_SET TASK:_ Copy out verbatim the lines of the data below, beginning at the line that contains "Image resolution: width=526" and stopping after the line that contains "tap(300, 633)".

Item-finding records
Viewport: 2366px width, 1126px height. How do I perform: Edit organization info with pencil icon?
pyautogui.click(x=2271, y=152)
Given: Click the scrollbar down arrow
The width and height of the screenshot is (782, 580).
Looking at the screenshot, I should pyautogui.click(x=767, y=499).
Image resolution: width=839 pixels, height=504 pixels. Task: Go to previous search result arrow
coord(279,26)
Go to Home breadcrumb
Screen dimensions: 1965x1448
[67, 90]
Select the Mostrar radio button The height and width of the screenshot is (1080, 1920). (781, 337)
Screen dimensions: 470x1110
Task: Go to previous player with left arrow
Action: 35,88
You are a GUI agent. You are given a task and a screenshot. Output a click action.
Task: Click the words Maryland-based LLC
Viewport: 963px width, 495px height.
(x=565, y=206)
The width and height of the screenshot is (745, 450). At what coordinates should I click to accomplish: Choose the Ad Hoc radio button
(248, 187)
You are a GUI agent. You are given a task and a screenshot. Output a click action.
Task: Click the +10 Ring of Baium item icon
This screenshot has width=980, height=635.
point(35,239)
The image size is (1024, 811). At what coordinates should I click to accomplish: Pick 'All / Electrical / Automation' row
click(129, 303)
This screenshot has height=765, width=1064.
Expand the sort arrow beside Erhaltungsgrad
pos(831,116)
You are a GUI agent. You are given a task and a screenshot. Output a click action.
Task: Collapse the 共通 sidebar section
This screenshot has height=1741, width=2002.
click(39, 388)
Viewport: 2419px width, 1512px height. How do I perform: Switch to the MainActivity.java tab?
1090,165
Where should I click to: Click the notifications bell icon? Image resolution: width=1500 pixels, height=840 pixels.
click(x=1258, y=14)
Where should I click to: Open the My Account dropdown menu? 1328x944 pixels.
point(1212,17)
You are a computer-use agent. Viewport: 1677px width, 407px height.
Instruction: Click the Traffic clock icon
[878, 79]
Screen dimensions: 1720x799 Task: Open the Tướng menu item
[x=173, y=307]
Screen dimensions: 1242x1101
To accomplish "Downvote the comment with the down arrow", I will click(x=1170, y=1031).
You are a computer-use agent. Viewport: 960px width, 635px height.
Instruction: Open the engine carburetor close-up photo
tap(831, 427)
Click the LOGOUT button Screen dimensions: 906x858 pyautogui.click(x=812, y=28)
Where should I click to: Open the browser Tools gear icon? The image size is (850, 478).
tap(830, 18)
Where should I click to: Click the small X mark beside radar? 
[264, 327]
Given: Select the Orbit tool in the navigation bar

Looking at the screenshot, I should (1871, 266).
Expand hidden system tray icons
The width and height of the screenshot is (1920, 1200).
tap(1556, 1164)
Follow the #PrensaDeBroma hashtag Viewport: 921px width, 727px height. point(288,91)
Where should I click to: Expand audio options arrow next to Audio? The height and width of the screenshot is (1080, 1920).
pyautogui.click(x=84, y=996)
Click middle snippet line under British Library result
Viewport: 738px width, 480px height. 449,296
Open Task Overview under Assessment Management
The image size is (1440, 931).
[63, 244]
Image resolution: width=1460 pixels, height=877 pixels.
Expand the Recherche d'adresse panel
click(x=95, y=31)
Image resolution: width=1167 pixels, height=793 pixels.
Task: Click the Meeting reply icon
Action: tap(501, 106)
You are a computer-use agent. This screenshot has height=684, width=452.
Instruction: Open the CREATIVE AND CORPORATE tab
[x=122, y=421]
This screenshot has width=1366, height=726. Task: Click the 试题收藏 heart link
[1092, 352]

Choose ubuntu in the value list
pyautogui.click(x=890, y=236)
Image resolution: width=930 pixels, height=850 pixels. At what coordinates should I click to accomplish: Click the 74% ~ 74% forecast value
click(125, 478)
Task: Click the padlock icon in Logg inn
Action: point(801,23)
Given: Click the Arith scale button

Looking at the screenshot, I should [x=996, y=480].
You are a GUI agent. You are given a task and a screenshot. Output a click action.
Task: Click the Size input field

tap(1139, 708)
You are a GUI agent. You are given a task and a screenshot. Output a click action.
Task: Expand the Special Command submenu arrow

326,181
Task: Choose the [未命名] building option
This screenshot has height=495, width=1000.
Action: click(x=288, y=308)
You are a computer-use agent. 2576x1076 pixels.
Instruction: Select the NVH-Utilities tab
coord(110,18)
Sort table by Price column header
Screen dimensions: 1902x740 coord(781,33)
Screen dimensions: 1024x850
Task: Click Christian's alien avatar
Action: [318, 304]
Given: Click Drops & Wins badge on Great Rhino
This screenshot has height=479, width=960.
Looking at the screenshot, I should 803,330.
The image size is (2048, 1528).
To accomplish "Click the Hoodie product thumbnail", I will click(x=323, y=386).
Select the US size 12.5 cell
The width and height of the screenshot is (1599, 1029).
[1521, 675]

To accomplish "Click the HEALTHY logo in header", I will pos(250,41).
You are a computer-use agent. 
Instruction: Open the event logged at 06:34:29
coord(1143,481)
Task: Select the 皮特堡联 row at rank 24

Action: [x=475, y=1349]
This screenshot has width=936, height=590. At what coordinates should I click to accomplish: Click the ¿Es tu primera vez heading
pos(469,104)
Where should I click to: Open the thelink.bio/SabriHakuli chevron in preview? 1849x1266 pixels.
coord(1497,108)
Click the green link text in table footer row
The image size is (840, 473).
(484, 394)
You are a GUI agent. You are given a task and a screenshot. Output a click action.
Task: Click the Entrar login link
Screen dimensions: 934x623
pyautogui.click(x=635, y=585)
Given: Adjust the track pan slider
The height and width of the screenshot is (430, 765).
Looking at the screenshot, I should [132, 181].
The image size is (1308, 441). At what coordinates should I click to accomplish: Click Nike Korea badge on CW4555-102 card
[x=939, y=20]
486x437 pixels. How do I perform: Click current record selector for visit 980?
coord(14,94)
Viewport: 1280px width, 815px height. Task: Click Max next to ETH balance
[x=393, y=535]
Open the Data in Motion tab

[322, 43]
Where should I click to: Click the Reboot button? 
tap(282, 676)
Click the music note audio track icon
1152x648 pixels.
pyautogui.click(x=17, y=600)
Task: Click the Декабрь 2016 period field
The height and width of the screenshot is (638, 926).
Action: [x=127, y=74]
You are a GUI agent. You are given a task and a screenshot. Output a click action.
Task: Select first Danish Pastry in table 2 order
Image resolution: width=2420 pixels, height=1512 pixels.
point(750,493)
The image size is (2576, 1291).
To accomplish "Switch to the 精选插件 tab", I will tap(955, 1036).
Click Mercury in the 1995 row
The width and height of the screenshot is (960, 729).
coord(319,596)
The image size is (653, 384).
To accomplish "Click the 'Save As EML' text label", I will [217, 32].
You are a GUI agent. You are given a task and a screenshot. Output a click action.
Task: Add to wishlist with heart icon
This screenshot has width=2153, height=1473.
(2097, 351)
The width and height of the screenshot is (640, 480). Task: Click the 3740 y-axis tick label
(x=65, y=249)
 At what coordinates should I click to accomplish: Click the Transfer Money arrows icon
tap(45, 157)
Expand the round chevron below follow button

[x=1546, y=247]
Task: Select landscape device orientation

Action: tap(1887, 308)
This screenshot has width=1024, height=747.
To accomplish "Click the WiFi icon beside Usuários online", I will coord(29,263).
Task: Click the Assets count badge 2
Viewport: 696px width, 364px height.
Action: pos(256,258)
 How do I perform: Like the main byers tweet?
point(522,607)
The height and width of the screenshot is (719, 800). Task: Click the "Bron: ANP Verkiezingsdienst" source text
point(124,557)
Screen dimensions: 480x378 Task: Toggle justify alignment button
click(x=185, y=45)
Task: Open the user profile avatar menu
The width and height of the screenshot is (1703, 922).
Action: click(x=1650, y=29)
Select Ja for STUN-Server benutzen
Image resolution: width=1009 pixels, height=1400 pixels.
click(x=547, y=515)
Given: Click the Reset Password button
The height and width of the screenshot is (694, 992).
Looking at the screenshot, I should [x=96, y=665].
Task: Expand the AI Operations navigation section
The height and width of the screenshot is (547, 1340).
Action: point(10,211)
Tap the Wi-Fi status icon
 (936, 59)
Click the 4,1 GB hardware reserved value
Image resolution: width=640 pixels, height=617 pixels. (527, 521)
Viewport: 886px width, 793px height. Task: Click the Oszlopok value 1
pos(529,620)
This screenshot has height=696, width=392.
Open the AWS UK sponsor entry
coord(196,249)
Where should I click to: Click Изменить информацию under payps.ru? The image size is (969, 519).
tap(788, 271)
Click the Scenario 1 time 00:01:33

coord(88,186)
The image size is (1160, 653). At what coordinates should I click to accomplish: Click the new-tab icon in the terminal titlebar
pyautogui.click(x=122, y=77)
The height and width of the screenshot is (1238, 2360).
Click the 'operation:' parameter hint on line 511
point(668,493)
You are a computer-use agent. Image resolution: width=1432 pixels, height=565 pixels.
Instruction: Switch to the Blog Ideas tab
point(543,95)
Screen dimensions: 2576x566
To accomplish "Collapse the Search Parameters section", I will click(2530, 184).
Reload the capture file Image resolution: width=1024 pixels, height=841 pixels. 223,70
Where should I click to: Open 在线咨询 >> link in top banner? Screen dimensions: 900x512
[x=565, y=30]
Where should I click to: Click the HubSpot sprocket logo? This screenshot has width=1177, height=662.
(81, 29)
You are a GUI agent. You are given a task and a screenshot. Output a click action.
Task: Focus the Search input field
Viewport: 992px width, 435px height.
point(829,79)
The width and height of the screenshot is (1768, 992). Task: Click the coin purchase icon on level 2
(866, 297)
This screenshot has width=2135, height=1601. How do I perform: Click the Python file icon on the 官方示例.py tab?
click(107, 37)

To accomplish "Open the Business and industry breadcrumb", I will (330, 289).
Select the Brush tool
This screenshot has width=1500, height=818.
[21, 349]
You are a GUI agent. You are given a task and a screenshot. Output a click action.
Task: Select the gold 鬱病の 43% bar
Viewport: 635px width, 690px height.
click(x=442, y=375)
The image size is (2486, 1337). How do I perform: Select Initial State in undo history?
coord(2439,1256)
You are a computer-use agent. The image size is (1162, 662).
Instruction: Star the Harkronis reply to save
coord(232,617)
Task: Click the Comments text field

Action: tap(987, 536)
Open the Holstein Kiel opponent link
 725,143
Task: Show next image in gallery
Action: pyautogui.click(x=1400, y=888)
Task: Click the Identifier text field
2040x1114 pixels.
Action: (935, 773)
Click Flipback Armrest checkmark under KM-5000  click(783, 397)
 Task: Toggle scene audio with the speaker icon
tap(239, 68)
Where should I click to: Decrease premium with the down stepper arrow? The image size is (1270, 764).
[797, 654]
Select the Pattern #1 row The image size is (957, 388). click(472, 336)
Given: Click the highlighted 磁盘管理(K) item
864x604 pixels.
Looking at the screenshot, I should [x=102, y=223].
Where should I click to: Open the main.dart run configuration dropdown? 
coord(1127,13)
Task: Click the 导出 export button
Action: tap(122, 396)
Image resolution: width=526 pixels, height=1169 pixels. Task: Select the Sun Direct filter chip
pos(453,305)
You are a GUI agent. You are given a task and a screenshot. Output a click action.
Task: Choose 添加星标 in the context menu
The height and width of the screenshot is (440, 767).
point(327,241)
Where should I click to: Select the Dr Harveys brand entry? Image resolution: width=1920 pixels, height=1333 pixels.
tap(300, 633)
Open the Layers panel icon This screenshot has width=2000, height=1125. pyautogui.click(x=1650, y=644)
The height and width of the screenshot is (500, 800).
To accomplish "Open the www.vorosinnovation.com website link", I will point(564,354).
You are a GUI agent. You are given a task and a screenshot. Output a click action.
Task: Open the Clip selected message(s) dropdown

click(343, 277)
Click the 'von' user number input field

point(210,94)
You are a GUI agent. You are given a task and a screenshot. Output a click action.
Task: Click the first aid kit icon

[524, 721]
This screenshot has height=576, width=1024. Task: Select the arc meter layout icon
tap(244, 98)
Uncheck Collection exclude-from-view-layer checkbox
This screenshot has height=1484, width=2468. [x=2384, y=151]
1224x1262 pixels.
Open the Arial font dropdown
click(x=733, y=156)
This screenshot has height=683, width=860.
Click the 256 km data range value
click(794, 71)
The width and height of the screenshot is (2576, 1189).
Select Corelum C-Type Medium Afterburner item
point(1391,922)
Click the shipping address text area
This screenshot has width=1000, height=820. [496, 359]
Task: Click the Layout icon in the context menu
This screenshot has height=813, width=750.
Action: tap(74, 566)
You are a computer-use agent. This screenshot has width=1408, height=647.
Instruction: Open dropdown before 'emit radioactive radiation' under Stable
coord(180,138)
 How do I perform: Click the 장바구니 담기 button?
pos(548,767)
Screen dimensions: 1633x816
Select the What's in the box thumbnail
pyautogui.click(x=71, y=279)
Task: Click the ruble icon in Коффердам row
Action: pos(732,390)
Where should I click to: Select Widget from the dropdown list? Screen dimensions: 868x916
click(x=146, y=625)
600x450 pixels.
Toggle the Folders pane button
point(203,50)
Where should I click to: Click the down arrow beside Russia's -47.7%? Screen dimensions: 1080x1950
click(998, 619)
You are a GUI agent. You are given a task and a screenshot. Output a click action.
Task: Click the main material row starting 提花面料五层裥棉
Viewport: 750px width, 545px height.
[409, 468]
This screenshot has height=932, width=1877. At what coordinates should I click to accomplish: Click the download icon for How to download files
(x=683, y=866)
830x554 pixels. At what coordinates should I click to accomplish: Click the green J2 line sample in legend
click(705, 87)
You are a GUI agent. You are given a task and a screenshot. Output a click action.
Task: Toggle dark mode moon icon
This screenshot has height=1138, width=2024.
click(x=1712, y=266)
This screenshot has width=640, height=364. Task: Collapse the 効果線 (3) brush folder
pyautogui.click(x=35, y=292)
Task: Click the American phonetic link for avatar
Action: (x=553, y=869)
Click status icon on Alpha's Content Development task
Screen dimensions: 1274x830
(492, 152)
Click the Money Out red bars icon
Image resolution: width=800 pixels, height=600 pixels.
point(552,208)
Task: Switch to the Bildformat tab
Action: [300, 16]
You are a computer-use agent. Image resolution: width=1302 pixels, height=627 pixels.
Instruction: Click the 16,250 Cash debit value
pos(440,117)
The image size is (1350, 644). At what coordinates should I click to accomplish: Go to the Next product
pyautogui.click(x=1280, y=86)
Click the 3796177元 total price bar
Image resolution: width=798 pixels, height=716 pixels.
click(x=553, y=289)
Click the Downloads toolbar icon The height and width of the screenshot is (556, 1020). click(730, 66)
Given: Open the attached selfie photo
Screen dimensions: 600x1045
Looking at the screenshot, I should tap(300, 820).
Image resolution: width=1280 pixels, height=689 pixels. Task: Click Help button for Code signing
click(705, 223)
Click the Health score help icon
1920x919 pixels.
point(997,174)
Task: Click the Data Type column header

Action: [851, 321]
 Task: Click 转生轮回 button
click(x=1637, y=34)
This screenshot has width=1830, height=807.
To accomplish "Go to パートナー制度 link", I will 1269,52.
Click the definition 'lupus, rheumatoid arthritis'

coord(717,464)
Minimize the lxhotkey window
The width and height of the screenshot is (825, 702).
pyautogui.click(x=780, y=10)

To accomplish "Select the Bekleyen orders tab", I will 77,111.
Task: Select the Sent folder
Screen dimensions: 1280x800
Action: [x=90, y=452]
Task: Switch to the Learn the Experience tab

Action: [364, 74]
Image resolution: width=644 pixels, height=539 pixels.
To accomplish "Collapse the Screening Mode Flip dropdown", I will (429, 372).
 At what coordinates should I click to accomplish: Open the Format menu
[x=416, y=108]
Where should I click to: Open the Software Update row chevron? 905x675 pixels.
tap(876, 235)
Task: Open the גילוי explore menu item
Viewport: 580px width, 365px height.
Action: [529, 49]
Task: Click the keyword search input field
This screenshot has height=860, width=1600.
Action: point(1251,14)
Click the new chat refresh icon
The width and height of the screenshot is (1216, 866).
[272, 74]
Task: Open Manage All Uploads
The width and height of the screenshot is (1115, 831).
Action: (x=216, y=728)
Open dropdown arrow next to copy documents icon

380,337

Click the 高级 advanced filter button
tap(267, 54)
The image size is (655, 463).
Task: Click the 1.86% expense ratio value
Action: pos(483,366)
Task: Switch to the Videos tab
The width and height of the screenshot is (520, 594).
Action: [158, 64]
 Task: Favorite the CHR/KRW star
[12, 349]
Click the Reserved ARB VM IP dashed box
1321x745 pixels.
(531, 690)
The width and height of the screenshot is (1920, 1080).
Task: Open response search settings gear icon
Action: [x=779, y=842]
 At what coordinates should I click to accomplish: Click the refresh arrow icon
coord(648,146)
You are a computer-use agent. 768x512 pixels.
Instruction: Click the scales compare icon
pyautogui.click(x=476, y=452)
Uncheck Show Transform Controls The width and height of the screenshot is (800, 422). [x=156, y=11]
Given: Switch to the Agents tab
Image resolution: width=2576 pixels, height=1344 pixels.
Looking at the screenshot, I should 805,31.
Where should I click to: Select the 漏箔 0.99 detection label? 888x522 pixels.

_COMPLETE OUTPUT:_
Image resolution: width=526 pixels, height=1169 pixels. Task: Select the Sun Direct filter chip
pos(453,305)
You are a GUI agent. You are given a task and a screenshot. Output a click action.
Task: Choose 添加星标 in the context menu
The height and width of the screenshot is (440, 767).
point(327,241)
Where should I click to: Select the Dr Harveys brand entry? Image resolution: width=1920 pixels, height=1333 pixels.
tap(300, 633)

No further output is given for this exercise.